CARDIOVASCULAR EFFECTS OF INTRAVENOUS BOLUS ADMINISTRATION AND INFUSION OF KETAMINE-MIDAZOLAM IN ISOFLURANE-ANESTHETIZED DOGS

Cardiovascular effects of IV administered ketamine (10 mg/kg) and midazolam (0.5 mg/kg) were determined in 12 healthy isoflurane-anesthetized (1.7% end-tidal concentration) dogs. Six dogs received a ketamine-midazolam combination (K-M) as a bolus over 30 seconds and 6 dogs received K-M as an infusion over 15 minutes. Ketamine-midazolam combination as a bolus and an infusion caused early significant (P < 0.05) reductions in mean systemic blood pressure, cardiac index, and stroke index, which returned to baseline values near the end of the study.

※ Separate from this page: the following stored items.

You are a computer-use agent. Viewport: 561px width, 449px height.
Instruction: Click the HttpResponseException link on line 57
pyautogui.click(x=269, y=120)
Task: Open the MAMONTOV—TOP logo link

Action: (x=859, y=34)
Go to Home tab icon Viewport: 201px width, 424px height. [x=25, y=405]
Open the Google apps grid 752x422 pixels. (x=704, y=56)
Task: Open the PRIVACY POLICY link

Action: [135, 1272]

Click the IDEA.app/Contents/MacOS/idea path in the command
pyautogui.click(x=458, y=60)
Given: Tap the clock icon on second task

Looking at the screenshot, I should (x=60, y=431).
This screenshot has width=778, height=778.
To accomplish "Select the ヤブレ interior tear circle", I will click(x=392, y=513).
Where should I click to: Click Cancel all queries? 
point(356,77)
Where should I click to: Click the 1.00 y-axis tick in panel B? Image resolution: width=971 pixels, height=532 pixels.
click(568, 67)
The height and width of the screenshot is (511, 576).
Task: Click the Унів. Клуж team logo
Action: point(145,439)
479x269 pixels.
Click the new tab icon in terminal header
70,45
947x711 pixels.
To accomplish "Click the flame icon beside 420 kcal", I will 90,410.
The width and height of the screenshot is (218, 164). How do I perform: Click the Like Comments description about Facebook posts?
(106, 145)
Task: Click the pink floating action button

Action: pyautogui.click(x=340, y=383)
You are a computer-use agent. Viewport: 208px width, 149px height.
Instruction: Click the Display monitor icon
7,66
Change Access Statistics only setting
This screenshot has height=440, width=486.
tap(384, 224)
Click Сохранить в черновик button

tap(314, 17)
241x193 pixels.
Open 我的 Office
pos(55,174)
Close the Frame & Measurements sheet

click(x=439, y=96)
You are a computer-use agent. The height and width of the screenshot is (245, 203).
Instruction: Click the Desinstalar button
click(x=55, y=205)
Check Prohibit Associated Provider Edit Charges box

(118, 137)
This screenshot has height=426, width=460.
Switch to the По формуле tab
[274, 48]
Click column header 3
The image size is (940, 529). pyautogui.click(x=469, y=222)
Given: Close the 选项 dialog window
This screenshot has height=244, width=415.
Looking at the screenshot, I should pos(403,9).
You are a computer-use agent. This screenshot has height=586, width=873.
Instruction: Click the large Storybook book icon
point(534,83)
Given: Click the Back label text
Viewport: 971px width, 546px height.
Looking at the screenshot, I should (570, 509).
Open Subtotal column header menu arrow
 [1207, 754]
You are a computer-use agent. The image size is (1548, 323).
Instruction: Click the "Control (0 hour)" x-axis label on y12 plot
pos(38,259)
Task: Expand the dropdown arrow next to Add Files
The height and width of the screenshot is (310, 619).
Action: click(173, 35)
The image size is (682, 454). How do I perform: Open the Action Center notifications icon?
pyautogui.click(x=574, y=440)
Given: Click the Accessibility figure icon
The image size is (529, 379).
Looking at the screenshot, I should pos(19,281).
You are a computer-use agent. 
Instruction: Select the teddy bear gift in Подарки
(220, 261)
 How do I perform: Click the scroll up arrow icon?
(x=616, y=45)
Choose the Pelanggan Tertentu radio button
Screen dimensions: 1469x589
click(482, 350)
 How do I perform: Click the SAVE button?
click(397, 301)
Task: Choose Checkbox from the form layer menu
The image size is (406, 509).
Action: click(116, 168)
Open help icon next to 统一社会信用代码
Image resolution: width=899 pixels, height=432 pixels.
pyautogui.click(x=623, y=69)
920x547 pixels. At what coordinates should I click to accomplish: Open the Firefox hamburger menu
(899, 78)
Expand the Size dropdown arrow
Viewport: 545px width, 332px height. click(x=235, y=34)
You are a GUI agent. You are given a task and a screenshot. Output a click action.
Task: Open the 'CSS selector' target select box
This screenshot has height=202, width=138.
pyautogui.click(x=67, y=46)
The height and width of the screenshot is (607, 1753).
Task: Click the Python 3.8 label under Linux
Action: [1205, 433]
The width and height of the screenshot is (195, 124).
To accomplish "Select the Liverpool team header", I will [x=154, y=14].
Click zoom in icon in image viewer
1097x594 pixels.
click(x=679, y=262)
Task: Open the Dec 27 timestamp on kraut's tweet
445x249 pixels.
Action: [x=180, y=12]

Heart rate decreased significantly (P < 0.05) in dogs of the infusion group and returned to the baseline value near the end of the study. One dog died after K-M bolus administration. Mean maximal decreases from baseline for systemic blood pressure, cardiac index, and stroke index were significantly (P < 0.05) greater in dogs of the bolus group than in dogs of the infusion group; therefore, cardiovascular effects of K-M after infusion were less severe than those after bolus. Base excess and pHa decreased significantly (P < 0.05) in the infusion group, although similar changes occurred in both groups. Four dogs were maintained with 1.7% end-tidal isoflurane to determine temporal effects of isoflurane; these dogs did not receive K-M. Increases in heart rate, cardiac index, stroke index, and left and right ventricular stroke work indexes were significant (P < 0.05) at various sample collection intervals, particularly during the later stages of the study. Isoflurane anesthesia effectively blocked the cardiostimulatory properties of K-M. Ketamine-midazolam combination should be used cautiously during isoflurane anesthesia, and administration by slow infusion may be safer than by rapid bolus administration.